We looked at this when we were working on the elevations, and it's many of the same settings, but we're going to take a look at a couple of the other tricks here. So I'll go ahead and select that, and we can use the silhouettes option here as well. This tends to look pretty cool in 3D views.
And then we want to turn on our shadows. And so what I'm going to do is I'm going to do one of these at a time, and then we can kind of see what it looks like. So I'm going to go ahead and turn on the wide lines, let me move this over here, and then I'll hit apply.
This one is kind of hard to see from this angle, but you can see it put the wide lines on the outside of the view, and it just kind of helps it pop a little bit. I'll go back into those graphic display options, and then I can go in and take a look at shadows here. The two options we have both have different effects.
If I just cast shadows and hit apply, what it'll do is cast shadows based on the settings that you have in lighting here. And so the in-session lighting is essentially just going to be a specific angle. So you can say, well, we'll just do sunlight from the top right or sunlight from the top left, and it'll give you different options there.
If you were to change it to still, you could define a location, a specific location, and this used to be much more straightforward than this Google mapping service here. But if I were to pick our headquarters here in San Diego, you can see it automatically chooses the one in Venezuela first, which is interesting, or somewhere in Boston. Or you can simply pick the default city list, since you just witnessed how much trouble I had trying to find the city here.

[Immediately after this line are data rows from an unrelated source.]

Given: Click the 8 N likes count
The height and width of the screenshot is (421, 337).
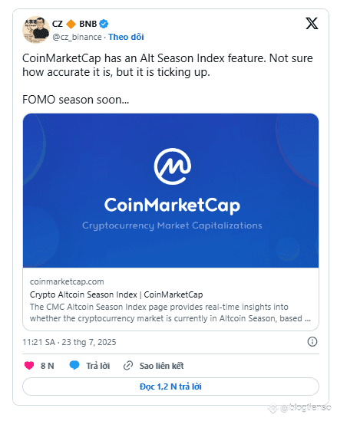Looking at the screenshot, I should click(x=48, y=366).
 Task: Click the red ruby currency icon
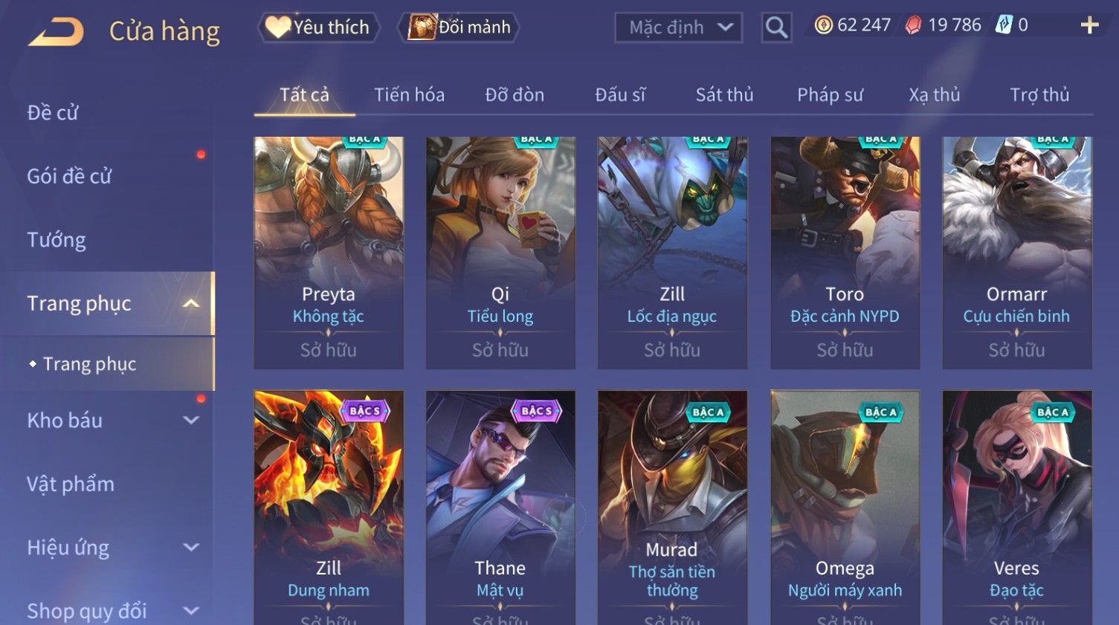tap(914, 25)
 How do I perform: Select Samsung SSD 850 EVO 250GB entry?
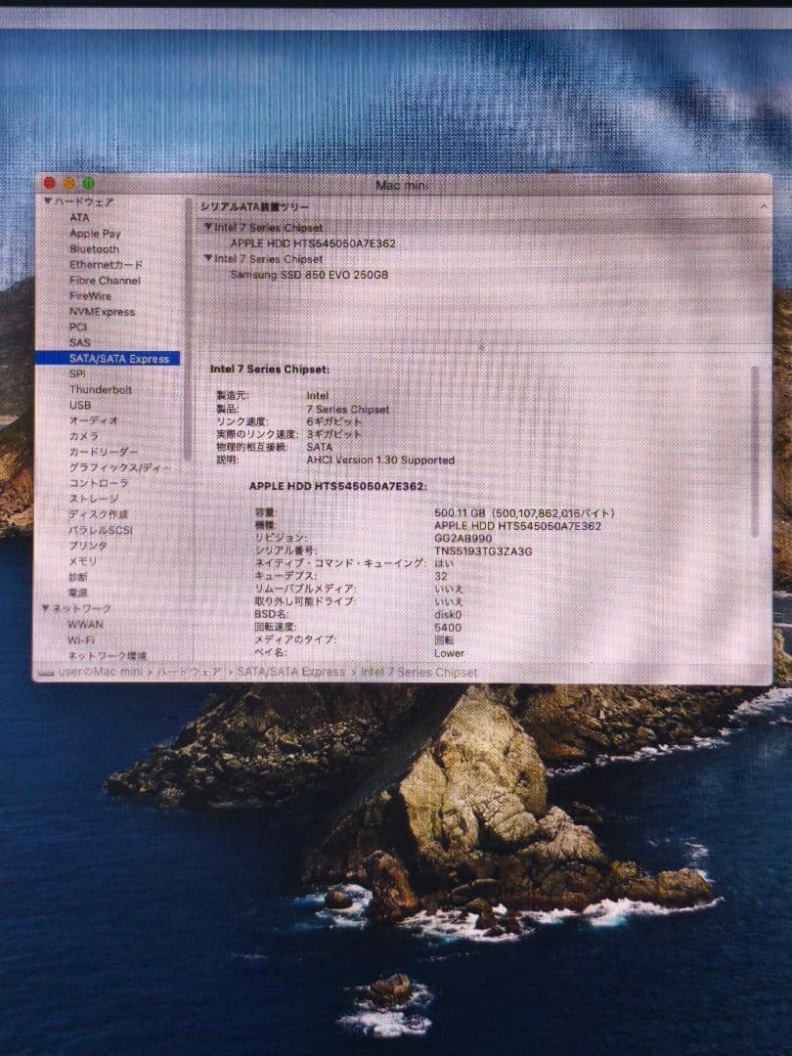click(309, 275)
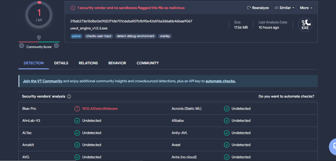Image resolution: width=336 pixels, height=161 pixels.
Task: Click the Community Score location pin icon
Action: (x=39, y=38)
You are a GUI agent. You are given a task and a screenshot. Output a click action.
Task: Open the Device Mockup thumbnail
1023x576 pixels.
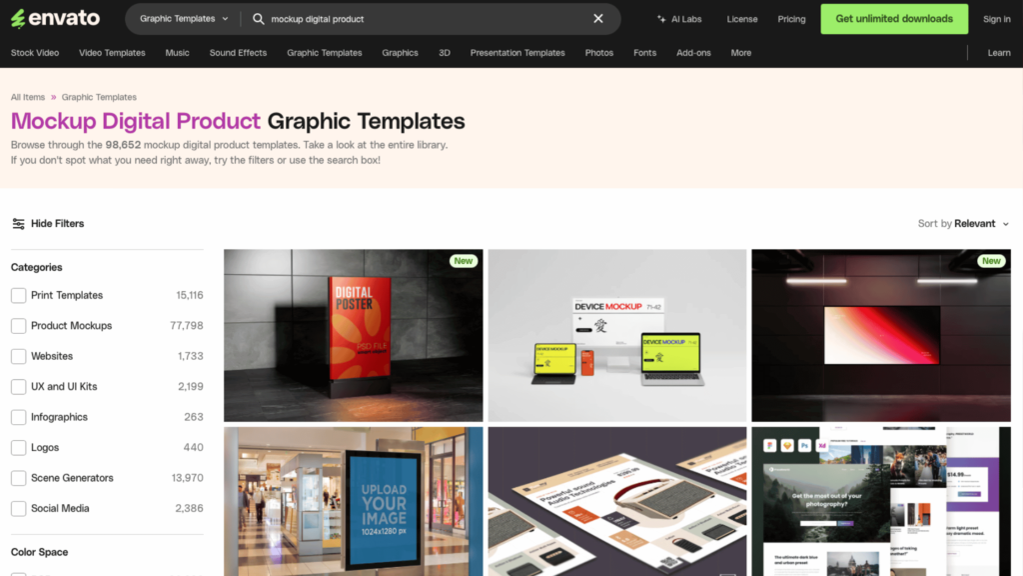pos(616,335)
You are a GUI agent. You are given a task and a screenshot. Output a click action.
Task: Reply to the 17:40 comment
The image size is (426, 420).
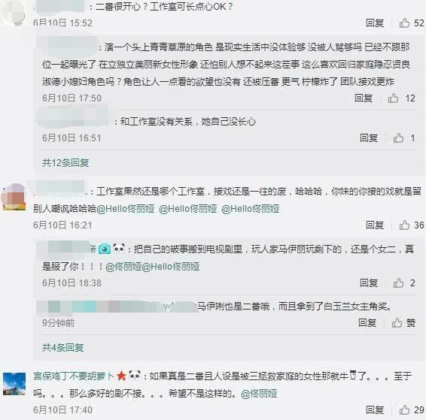375,409
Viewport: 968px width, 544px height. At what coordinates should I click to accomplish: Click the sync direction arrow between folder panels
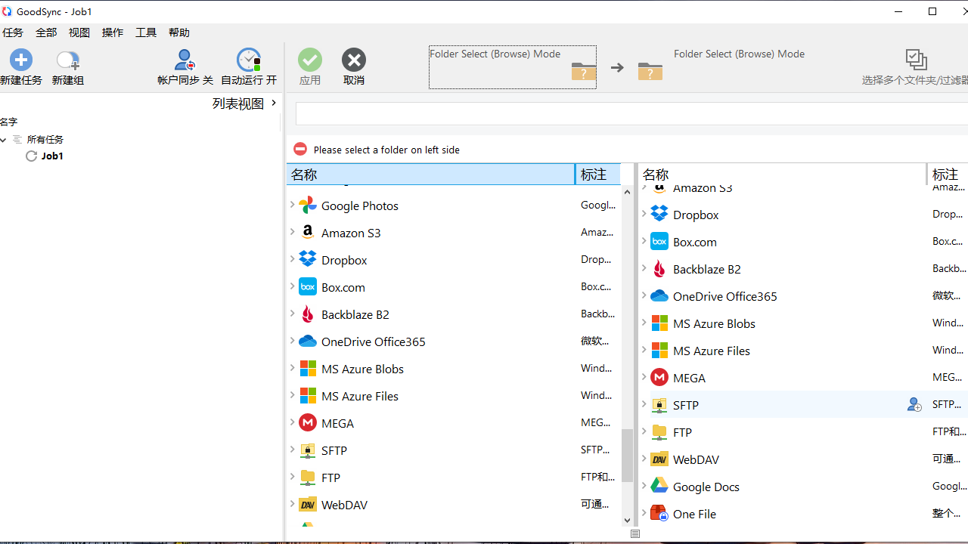pos(617,67)
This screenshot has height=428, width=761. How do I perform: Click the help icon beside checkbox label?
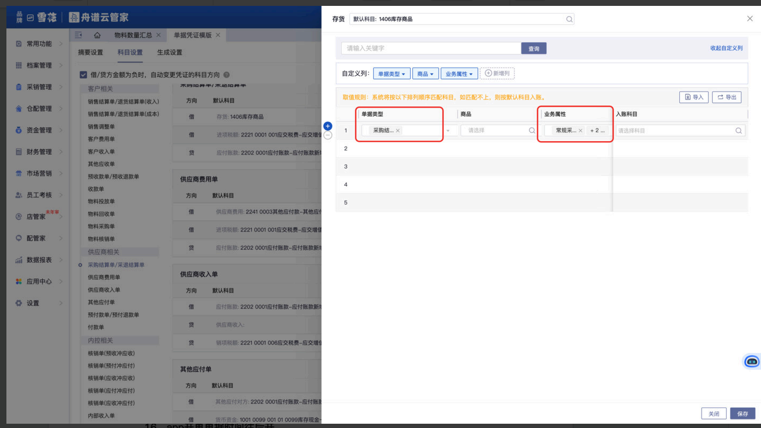coord(226,75)
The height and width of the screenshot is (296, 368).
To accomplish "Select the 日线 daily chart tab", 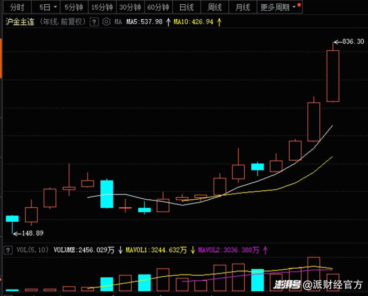I will (x=186, y=7).
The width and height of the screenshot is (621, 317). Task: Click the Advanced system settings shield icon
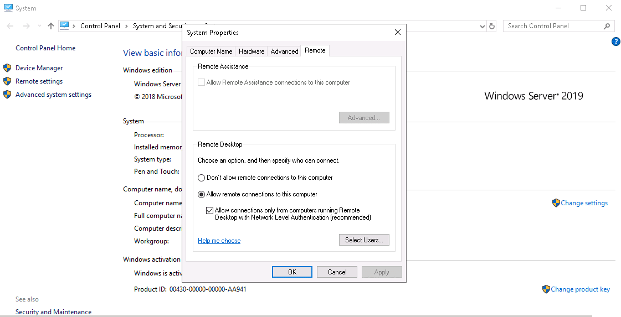coord(7,95)
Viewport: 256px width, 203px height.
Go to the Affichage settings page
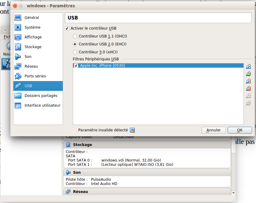pyautogui.click(x=33, y=37)
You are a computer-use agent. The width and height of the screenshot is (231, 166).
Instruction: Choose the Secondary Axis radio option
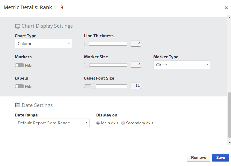[x=123, y=123]
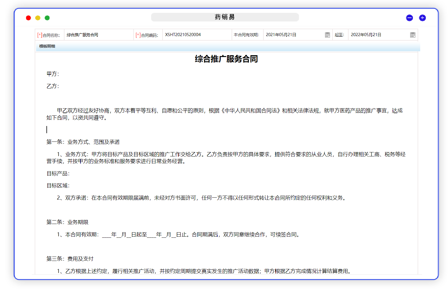Image resolution: width=448 pixels, height=291 pixels.
Task: Click the red close dot
Action: pos(28,18)
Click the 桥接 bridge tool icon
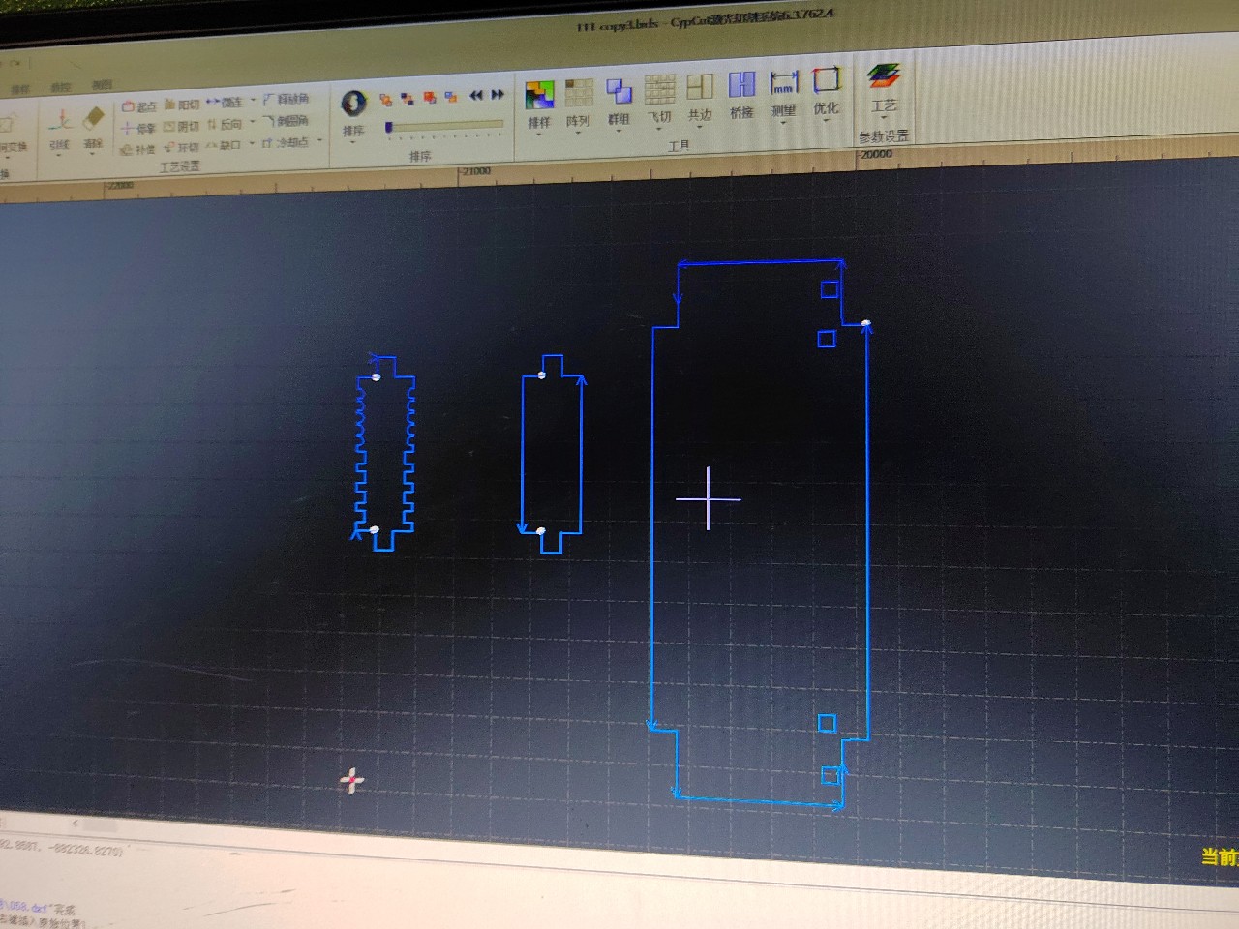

And there we go—we found San Diego. And so I can pick San Diego, and then I can pick the time of day, which will have a really, really dramatic impact on when and what your sun is going to look like in here. So I could pick an early-morning or high-noon setting here.
Or I can do a late, late-evening shot where it's just going to be a low sun angle, and you won't see much of a difference here. This is the south side of the building according to our sun path diagram here, so the changes are really going to be coming from the opposite side.
If I wanted it to have a different look, I would set the time to, say, just before noon here to get that sun coming from the east side. You can also use the default settings they have for the solstice or the equinox. Those tend to work pretty well.
Alternatively, if you're just not interested in any of that and you just want to have the shadows on your building, you could simply use some of these default plug-in settings. All of those are going to work just fine for you.